╭──
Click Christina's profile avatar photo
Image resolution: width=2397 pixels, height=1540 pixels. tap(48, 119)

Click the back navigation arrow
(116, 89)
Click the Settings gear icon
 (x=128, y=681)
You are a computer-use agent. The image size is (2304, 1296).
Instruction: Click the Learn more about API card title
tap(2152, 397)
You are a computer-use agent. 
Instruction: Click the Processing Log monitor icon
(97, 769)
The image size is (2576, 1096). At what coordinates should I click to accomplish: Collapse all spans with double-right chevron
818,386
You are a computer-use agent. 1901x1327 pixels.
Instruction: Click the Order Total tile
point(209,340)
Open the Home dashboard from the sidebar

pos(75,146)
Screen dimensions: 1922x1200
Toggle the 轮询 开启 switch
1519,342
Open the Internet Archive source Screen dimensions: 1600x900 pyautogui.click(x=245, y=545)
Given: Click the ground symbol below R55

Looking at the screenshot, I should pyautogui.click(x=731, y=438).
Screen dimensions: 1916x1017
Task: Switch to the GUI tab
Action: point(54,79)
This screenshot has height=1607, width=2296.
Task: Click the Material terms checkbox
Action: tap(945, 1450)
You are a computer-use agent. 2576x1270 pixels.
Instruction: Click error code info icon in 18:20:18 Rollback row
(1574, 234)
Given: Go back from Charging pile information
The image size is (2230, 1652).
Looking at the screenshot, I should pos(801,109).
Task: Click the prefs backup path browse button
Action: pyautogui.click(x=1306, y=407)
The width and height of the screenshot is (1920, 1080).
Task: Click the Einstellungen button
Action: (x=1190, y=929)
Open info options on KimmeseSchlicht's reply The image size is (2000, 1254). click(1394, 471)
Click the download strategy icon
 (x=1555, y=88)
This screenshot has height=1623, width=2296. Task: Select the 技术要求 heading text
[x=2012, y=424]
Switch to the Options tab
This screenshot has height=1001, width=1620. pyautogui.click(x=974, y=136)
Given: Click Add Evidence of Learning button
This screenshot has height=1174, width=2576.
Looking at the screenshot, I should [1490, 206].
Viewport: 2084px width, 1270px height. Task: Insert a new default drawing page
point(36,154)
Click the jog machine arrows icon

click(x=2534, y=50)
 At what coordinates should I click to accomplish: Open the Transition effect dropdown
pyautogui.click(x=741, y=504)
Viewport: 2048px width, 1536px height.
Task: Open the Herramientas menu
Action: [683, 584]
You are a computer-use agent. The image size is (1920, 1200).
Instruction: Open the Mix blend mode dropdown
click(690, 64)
╰──
Above are the records; repeat exactly the lines from the one holding "Open the Internet" down to the one holding "You are a computer-use agent. 2576x1270", end lines included.

■ WRITTEN ANSWER ■
Open the Internet Archive source Screen dimensions: 1600x900 pyautogui.click(x=245, y=545)
Given: Click the ground symbol below R55

Looking at the screenshot, I should pyautogui.click(x=731, y=438).
Screen dimensions: 1916x1017
Task: Switch to the GUI tab
Action: point(54,79)
This screenshot has height=1607, width=2296.
Task: Click the Material terms checkbox
Action: tap(945, 1450)
You are a computer-use agent. 2576x1270 pixels.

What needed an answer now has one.